Schering has already received an approvable letter for chronic idiopathic urticaria for desloratadine, an indication approved for loratadine, and Food & Drug Administration response is pending on an allergic rhinitis indication.

Although Schering could argue that the new drug is a more purified form of loratadine, the company prefers not to compare the two products. According to William O'Donnell, a spokesman for Schering, desloratadine "is a new chemical entity." He also said the drug relieves both nasal and non-nasal symptoms consistently and effectively for 24 hours. "It helps address concerns that currently available medications don't relieve."

Pharmacists and third parties, however, will likely be closely comparing the two drugs. Both loratadine and desloratadine are selective H1 antagonists and are more effective than placebo at relieving allergy symptoms. Unlike loratadine, desloratadine absorption is not dramatically increased by food. Desloratadine levels—and those of its major active metabolite, 3-hydroxydesloratadine—were increased by cytochrome P-450 inhibitors, but not to the same extent that loratadine levels were.

A curious occurrence with desloratadine is that about 7% of study subjects were "slow metabolizers" of the drug, according to the labeling. While the half-life in most patients was 27 hours, in these patients the half-life was 50 hours or more. The slow metabolizers were exposed to six times more loratadine than the other study subjects. One would expect more side effects as a result, but this was not proven in the pharmacokinetic studies.

In clinical trials of desloratadine, frequency of side effects was quite low, even lower than reported in loratadine trials, and no serious adverse events occurred. The study results did not identify or separate slow metabolizers from the rest of the population, so it is uncertain just how many of those experiencing side effects were in this group. Furthermore, researchers still have no way to predict which patients will turn out to be slow metabolizers. Race may be a factor: 20% of 276 black study participants fell into the slow-metabolizing group.

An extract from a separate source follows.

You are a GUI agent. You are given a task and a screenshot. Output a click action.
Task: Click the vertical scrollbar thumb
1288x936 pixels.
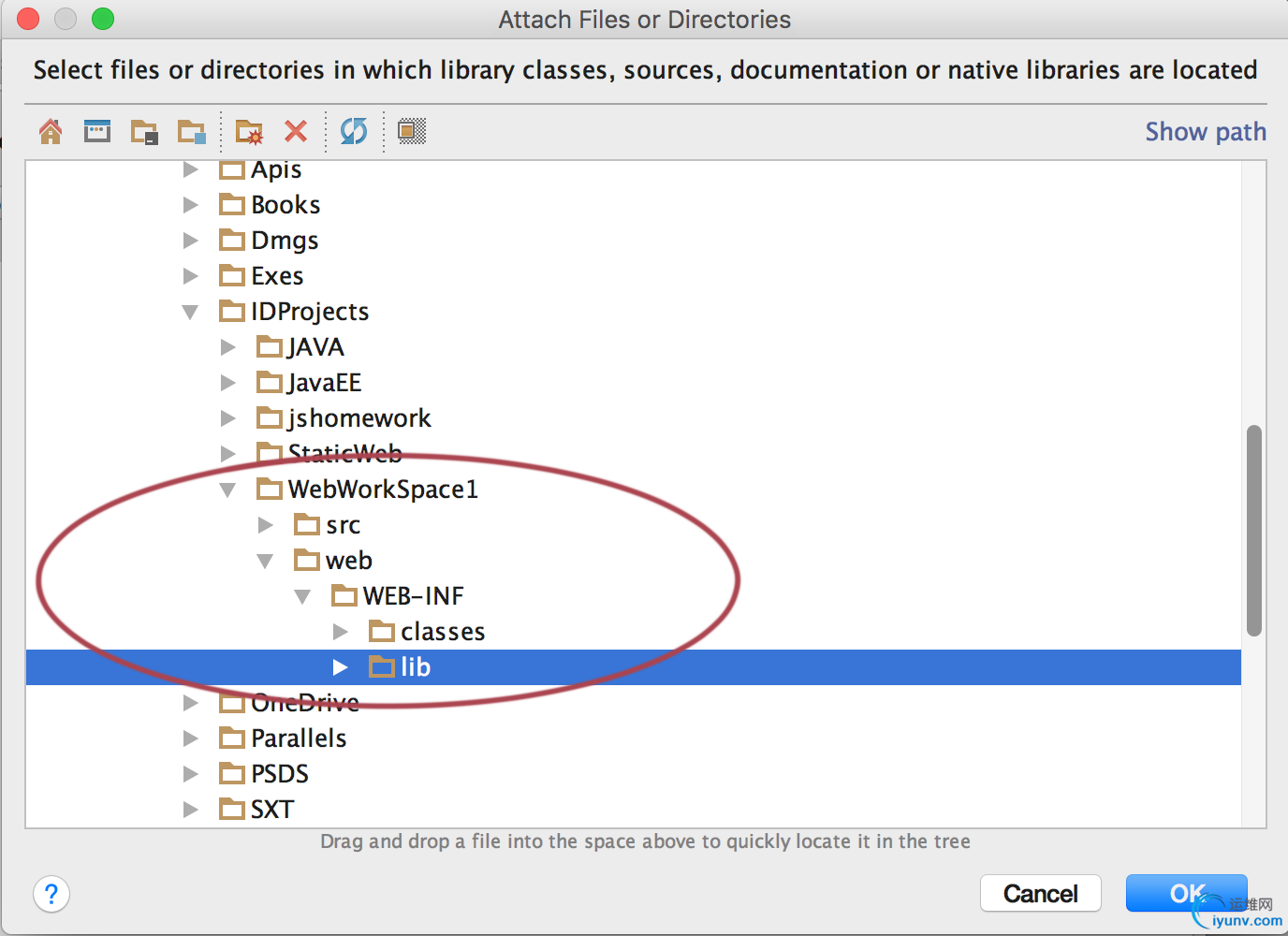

Since terfenadine (Seldane) was removed from the market, QT prolongation has been a concern with any drug introduction. Desloratadine, when given at nine times the recommended daily dose of 5 mg, raised corrected QT (QTc) by only 8 milliseconds (normal values for QTc range from 0.38 to 0.44 seconds). However, it is unknown whether the slow metabolizers will be in more danger of QT prolongation, particularly when taking liver enzyme inhibitors.

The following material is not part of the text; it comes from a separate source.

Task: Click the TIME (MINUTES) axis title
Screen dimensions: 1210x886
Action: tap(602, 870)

Another potential concern for the slow-metabolizing group is tumor formation. In carcinogenicity studies, rodents given five to seven times the human dose of desloratadine developed significantly more hepatocellular tumors than the controls. This may not be a problem for the general population, but those who accumulate much larger than average levels of desloratadine may be at higher risk.

Schering may have to win over R.Ph.s still upset about last year's albuterol shortage. Manufacturing problems held up the approval of desloratadine and stalled production of albuterol. Alan Wong, R.Ph., who owns a Medicine Shoppe in Orinda, Calif., agreed that the shortage did not do much for Schering's image. "I will stock it," he said of desloratadine, "just to see how it moves."

Wong doesn't believe desloratadine will sell well "unless they manage to get it on formularies and under the price of the generics." Schering anticipated this and is actually pricing the product lower than loratadine. At $1.83 a day, the new drug is about 40 cents cheaper than the loratadine Wong gets from his wholesaler.

Jillene Magill-Lewis, R.Ph.

Based in Washington State, the author writes frequently on health-related subjects.

TIPS TO REMEMBER: Clarinex

  • Dose adjustments are necessary for patients with hepatic or renal dysfunction.

  • Clarinex is contraindicated in patients allergic to it or to Claritin.

  • Patients may take Clarinex without regard to meals.

  • The most common adverse reactions during trials were throat irritation and dry mouth. Drowsiness is possible, especially if patients take more than the recommended 5-mg daily dose. Tachycardia was reported in some patients during foreign marketing of the drug.

 

Jillene Lewis. Will Clarinex take over the mantle of Claritin?. Drug Topics 2002;2:15.